Training social workers and facilitating communication among clinicians are integral to EDPP, emphasizes Shier. “We sat down with social workers in planning the randomized control trial. We asked, ‘What issues do you commonly see? What would you do in that situation?’ ” She observes that the Rush social workers do a lot of work among themselves to discuss what to do if certain situations arise. Rooney adds, “EDPP social workers talk on a daily basis. Once a week, we do a case review. Because we have been able to ‘template’ the program, specific interventions can be tied to outcomes. We actively consult with members of other disciplines, with Dr. Perry and Dr. Shannon Sims, nurses, and physical therapists.” Shier says that assessment scales are integral to the program and entire process. “Social workers must have the ability to assess a situation thoroughly over the phone. They have to know what questions to ask.”

The focus at Rush is on improving process. According to Rooney, “Part of the problem is creating solutions that involve adding more people to solve the problem. We already have the people and structures in place to provide care to our patients. We need to focus on improving the way we provide services through collaborative partnerships around common goals and interests.” 
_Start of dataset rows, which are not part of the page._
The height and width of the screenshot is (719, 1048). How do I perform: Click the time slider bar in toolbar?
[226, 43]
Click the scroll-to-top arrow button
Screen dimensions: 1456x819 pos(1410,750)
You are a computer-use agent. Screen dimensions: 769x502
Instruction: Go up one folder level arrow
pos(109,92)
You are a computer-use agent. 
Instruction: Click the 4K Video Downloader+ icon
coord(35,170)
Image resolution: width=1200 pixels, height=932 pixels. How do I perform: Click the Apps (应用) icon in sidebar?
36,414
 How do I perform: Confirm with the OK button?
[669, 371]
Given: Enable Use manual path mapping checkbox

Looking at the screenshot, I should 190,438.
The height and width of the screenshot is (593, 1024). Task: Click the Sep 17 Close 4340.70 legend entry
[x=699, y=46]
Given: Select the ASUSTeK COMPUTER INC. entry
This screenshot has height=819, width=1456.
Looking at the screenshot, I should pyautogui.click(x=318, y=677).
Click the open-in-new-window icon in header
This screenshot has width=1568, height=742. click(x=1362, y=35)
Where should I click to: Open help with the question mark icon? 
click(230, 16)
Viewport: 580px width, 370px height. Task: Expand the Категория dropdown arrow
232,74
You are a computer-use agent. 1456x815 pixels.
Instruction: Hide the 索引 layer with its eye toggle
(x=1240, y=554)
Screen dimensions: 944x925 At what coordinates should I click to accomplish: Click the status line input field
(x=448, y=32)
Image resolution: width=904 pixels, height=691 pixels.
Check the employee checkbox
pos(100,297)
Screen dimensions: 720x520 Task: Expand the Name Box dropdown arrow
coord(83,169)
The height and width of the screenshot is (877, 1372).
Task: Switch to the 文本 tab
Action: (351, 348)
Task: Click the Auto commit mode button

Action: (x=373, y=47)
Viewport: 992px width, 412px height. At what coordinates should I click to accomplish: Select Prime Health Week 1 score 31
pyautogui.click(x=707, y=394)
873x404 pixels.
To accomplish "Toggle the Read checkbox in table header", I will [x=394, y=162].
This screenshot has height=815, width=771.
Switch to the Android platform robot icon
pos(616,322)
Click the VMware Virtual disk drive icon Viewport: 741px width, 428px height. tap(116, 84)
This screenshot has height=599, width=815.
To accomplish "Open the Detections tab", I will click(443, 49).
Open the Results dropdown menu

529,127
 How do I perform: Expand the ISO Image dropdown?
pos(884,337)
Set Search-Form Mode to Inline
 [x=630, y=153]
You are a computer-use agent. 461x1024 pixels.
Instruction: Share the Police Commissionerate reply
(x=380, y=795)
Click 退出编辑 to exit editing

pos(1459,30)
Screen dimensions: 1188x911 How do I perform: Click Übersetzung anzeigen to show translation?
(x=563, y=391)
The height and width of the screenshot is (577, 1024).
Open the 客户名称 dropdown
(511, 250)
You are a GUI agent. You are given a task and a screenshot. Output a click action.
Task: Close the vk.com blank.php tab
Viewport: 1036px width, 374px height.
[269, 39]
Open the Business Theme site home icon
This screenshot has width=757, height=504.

Create a High-Reliability Culture

Rooney says their work took hold and gained a high level of interest at the hospital in part because of Rush University Medical Center’s emphasis on patient-centered care. “Our work has become part of a larger initiative at Rush to improve the internal effectiveness of the discharge process and the overall patient experience,” she says.

As for barriers they have encountered, Golden observes, “When you are in the headlights with patients, things happen you cannot anticipate.” Rooney agrees that providing a clinical intervention while partnering with research can be challenging. “Our team met for many weeks discussing, ‘How do we structure the program in a way that meets requirements of research but does not lose the integrity of the intervention, which is around quality improvement?’ ” says Rooney. According to Shannon Sims, MD, director of clinical informatics, performance improvement department, “Quality improvement is always going to have surprises. It is hard to measure. We see positive trending.”

Continual Improvement

In May 2009, Rush joined a group of 30 hospitals in the pilot mentoring program of Project Boost (Better Outcomes for Older Adults through Safe Transitions). Sponsored by the Society of Hospital Medicine, Project Boost is a national project to redesign the hospital discharge process and reduce hospital readmissions. In January 2010 Rush began implementing the Project Boost toolkit. Though most of the toolkit is paper-based, Rush is working to integrate it into their electronic health record.

Sims sees using IT as an opportunity for additional savings in effective case management. Expanding and getting better communication tools and support, such as prompts about referrals that can be made, would be beneficial, she says. “I think we are scratching the surface of what is possible.” Sims adds, “We see Project Boost and post-discharge planning as very synergistic. The best tool we can add for social workers is an organized plan for discharge.”